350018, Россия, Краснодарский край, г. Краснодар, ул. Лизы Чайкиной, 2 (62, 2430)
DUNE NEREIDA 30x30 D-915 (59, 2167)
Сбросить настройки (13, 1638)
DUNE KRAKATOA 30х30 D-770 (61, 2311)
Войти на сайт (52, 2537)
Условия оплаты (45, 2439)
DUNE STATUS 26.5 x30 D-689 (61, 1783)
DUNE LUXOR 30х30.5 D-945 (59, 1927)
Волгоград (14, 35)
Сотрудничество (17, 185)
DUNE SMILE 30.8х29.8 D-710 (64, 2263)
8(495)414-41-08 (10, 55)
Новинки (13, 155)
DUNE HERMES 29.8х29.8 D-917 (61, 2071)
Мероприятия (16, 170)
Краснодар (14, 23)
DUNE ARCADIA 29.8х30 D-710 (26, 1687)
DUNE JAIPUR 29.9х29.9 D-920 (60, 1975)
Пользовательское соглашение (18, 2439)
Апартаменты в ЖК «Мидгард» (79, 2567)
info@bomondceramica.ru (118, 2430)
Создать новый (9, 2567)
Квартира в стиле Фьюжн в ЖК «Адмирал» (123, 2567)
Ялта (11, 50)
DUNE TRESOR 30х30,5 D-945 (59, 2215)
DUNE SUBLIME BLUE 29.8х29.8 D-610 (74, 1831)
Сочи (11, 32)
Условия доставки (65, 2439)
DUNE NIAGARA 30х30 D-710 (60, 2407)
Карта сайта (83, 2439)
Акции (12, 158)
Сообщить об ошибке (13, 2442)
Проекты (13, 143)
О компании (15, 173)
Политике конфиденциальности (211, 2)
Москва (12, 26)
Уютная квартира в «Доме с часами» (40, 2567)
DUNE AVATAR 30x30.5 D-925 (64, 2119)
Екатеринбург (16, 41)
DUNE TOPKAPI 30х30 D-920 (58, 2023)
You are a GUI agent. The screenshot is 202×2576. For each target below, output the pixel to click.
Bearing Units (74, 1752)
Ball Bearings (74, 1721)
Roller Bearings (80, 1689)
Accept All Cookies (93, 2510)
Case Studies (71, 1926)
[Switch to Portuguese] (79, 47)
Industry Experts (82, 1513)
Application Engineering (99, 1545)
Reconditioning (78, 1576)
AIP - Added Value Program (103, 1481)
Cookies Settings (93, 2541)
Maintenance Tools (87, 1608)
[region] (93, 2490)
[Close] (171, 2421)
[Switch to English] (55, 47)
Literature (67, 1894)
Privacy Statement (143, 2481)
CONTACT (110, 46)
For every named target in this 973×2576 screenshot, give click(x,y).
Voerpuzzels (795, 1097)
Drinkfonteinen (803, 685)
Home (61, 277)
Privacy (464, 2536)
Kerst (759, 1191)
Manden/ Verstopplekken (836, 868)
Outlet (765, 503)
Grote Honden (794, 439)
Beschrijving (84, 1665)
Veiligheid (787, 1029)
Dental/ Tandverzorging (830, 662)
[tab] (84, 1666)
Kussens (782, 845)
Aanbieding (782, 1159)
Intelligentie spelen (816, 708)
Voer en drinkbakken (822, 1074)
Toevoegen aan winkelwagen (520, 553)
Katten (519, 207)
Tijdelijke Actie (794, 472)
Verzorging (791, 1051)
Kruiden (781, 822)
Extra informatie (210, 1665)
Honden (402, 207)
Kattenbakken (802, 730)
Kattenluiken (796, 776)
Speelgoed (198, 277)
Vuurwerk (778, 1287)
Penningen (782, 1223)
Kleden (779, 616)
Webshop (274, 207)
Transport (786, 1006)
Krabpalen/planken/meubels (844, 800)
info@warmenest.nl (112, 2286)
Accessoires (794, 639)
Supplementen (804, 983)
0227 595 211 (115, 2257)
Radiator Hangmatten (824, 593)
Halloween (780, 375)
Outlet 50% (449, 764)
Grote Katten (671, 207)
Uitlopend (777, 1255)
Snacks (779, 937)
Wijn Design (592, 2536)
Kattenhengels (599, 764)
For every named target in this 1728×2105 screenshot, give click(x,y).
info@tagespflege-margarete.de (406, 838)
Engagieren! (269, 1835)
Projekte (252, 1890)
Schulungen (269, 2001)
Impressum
----
Task prompt | Make a verbatim copy of every entry shown above.

Written solution |
350018, Россия, Краснодарский край, г. Краснодар, ул. Лизы Чайкиной, 2 (62, 2430)
DUNE NEREIDA 30x30 D-915 (59, 2167)
Сбросить настройки (13, 1638)
DUNE KRAKATOA 30х30 D-770 (61, 2311)
Войти на сайт (52, 2537)
Условия оплаты (45, 2439)
DUNE STATUS 26.5 x30 D-689 (61, 1783)
DUNE LUXOR 30х30.5 D-945 (59, 1927)
Волгоград (14, 35)
Сотрудничество (17, 185)
DUNE SMILE 30.8х29.8 D-710 (64, 2263)
8(495)414-41-08 (10, 55)
Новинки (13, 155)
DUNE HERMES 29.8х29.8 D-917 (61, 2071)
Мероприятия (16, 170)
Краснодар (14, 23)
DUNE ARCADIA 29.8х30 D-710 (26, 1687)
DUNE JAIPUR 29.9х29.9 D-920 (60, 1975)
Пользовательское соглашение (18, 2439)
Апартаменты в ЖК «Мидгард» (79, 2567)
info@bomondceramica.ru (118, 2430)
Создать новый (9, 2567)
Квартира в стиле Фьюжн в ЖК «Адмирал» (123, 2567)
Ялта (11, 50)
DUNE TRESOR 30х30,5 D-945 (59, 2215)
DUNE SUBLIME BLUE 29.8х29.8 D-610 (74, 1831)
Сочи (11, 32)
Условия доставки (65, 2439)
DUNE NIAGARA 30х30 D-710 (60, 2407)
Карта сайта (83, 2439)
Акции (12, 158)
Сообщить об ошибке (13, 2442)
Проекты (13, 143)
О компании (15, 173)
Политике конфиденциальности (211, 2)
Москва (12, 26)
Уютная квартира в «Доме с часами» (40, 2567)
DUNE AVATAR 30x30.5 D-925 (64, 2119)
Екатеринбург (16, 41)
DUNE TOPKAPI 30х30 D-920 (58, 2023)
You are a GUI agent. The screenshot is 202×2576. For each target below, output the pixel to click.
Bearing Units (74, 1752)
Ball Bearings (74, 1721)
Roller Bearings (80, 1689)
Accept All Cookies (93, 2510)
Case Studies (71, 1926)
[Switch to Portuguese] (79, 47)
Industry Experts (82, 1513)
Application Engineering (99, 1545)
Reconditioning (78, 1576)
AIP - Added Value Program (103, 1481)
Cookies Settings (93, 2541)
Maintenance Tools (87, 1608)
[region] (93, 2490)
[Close] (171, 2421)
[Switch to English] (55, 47)
Literature (67, 1894)
Privacy Statement (143, 2481)
CONTACT (110, 46)
For every named target in this 973×2576 screenshot, give click(x,y).
Voerpuzzels (795, 1097)
Drinkfonteinen (803, 685)
Home (61, 277)
Privacy (464, 2536)
Kerst (759, 1191)
Manden/ Verstopplekken (836, 868)
Outlet (765, 503)
Grote Honden (794, 439)
Beschrijving (84, 1665)
Veiligheid (787, 1029)
Dental/ Tandverzorging (830, 662)
[tab] (84, 1666)
Kussens (782, 845)
Aanbieding (782, 1159)
Intelligentie spelen (816, 708)
Voer en drinkbakken (822, 1074)
Toevoegen aan winkelwagen (520, 553)
Katten (519, 207)
Tijdelijke Actie (794, 472)
Verzorging (791, 1051)
Kruiden (781, 822)
Extra informatie (210, 1665)
Honden (402, 207)
Kattenbakken (802, 730)
Kattenluiken (796, 776)
Speelgoed (198, 277)
Vuurwerk (778, 1287)
Penningen (782, 1223)
Kleden (779, 616)
Webshop (274, 207)
Transport (786, 1006)
Krabpalen/planken/meubels (844, 800)
info@warmenest.nl (112, 2286)
Accessoires (794, 639)
Supplementen (804, 983)
0227 595 211 (115, 2257)
Radiator Hangmatten (824, 593)
Halloween (780, 375)
Outlet 50% (449, 764)
Grote Katten (671, 207)
Uitlopend (777, 1255)
Snacks (779, 937)
Wijn Design (592, 2536)
Kattenhengels (599, 764)
For every named target in this 1728×2105 screenshot, give click(x,y).
info@tagespflege-margarete.de (406, 838)
Engagieren! (269, 1835)
Projekte (252, 1890)
Schulungen (269, 2001)
Impressum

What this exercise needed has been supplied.